O Troféu Redentor, símbolo máximo do festival, coroou “Pequenas criaturas”, dirigido por Anne Pinheiro Guimarães e estrelado por Carolina Dieckmmann, como Melhor Longa-Metragem de Ficção da Première Brasil. O filme também levou a láurea de Melhor Direção de Arte para Claudia Andrade. Já “Ato noturno” se destacou ao conquistar quatro prêmios, incluindo o Felix de Melhor Filme Brasileiro, Melhor Ator (Gabriel Faryas) e Melhor Roteiro (Filipe Matzembacher e Marcio Reolon). Entre os novos talentos, “Uma em mil” levou o prêmio de Melhor Longa da mostra Novos Rumos.

Klara Castanho, premiada como Melhor Atriz por “#SalveRosa”, ressaltou a importância do festival como vitrine para obras que ainda buscam espaço nas telas. 

— Tudo no nosso cinema é feito com tanto amor, com tanto empenho, que precisa chegar ao maior número de pessoas possível — disse a atriz.

Leandra Leal e Ângela Leal emocionaram o público ao receberem o Prêmio Especial do Júri por “Nada a Fazer.” Mãe e filha transformaram o palco em um abraço simbólico à arte.

—Esse filme é uma declaração de amor à minha mãe e à fé pela arte como transformação — declarou Leandra. Em texto lido por sua filha, Ângela defendeu a cultura como “uma luta por nós mesmos”.

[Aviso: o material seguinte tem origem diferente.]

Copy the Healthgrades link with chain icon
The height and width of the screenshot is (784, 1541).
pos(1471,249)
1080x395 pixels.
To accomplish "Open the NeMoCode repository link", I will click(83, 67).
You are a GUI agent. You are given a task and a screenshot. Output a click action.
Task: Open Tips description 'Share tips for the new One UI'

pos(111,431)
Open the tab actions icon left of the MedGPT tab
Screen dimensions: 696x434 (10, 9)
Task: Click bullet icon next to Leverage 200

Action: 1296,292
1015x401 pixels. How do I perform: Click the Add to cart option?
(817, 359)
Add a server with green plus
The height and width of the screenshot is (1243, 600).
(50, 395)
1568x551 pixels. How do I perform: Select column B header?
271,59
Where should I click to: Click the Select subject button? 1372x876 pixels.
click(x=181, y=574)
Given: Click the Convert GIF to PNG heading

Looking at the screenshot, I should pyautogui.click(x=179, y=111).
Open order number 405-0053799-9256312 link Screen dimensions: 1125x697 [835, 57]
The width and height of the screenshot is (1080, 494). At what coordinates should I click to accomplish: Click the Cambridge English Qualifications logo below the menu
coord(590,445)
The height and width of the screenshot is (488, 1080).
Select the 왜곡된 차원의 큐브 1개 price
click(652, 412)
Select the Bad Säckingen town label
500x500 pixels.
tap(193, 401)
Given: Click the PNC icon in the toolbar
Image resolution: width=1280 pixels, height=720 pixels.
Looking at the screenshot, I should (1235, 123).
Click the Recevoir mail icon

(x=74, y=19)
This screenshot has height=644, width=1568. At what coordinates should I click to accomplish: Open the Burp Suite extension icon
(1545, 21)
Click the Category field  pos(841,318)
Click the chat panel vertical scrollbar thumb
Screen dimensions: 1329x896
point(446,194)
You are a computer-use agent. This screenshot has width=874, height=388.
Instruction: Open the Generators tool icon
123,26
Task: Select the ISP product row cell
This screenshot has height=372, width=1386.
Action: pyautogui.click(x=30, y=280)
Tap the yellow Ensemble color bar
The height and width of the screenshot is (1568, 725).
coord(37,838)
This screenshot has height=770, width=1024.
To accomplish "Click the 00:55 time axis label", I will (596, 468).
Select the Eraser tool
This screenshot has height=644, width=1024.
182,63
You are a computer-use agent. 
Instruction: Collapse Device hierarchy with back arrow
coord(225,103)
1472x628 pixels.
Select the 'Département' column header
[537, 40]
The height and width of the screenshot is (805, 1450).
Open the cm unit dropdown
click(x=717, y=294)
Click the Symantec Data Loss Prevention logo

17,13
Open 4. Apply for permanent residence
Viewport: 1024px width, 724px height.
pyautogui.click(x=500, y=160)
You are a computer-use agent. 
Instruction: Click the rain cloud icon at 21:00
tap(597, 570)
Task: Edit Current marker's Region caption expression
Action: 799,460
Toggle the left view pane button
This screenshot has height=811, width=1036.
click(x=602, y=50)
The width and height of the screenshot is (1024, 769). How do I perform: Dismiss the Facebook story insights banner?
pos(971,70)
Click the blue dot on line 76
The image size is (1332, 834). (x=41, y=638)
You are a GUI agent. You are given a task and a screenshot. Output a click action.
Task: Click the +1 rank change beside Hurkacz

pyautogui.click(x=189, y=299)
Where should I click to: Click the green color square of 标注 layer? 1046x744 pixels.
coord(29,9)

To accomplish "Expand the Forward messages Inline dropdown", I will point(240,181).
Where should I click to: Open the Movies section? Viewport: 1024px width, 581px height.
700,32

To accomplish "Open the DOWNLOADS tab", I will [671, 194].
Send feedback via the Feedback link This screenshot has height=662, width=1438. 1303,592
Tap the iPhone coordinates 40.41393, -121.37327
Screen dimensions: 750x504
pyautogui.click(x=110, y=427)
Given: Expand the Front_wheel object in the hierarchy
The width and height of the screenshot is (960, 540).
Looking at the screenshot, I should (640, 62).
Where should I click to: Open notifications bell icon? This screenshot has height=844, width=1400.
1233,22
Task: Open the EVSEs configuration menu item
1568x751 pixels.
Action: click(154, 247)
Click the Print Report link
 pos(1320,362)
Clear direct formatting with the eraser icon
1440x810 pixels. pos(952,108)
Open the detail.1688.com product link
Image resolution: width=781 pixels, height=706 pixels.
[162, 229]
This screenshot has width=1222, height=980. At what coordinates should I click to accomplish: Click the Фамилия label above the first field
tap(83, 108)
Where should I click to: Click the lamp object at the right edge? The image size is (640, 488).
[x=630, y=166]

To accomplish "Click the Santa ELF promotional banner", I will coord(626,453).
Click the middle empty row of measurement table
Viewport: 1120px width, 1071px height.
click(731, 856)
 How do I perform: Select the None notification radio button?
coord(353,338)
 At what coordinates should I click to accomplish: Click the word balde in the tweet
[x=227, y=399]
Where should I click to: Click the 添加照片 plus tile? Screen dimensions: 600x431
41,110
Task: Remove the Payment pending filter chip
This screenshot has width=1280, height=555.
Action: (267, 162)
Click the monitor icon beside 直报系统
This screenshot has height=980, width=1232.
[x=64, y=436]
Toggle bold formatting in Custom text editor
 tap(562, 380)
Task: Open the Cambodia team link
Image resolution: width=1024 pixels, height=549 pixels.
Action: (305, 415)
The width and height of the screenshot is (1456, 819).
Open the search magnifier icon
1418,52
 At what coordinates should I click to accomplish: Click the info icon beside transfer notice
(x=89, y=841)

Tainá Müller, que venceu Melhor Documentário por “Apolo”, dedicou o troféu ao filho e a todas as crianças. Alejandro Claveaux, Melhor Ator Coadjuvante por “Ruas da Glória”, lembrou das pessoas cujas histórias inspiraram sua atuação e usou o palco como espaço de denúncia e empatia.

A cerimônia reafirmou o poder do cinema na sociedade. 

— Esse festival movimenta a cidade — contou a produtora Luciana Bezerra, lembrando o impacto cultural e econômico do evento. A coordenadora de programação internacional, Maria Mendes, também celebrou a ampliação da mostra, que teve número recorde de filmes brasileiros.

Encerrando a noite, João Borges, premiado como Melhor Diretor na mostra Novos Rumos por “Espelho cigano”, sintetizou o espírito do festival.

— O cinema é o nosso reflexo e o nosso respiro. E o Rio é o seu coração pulsante — declarou.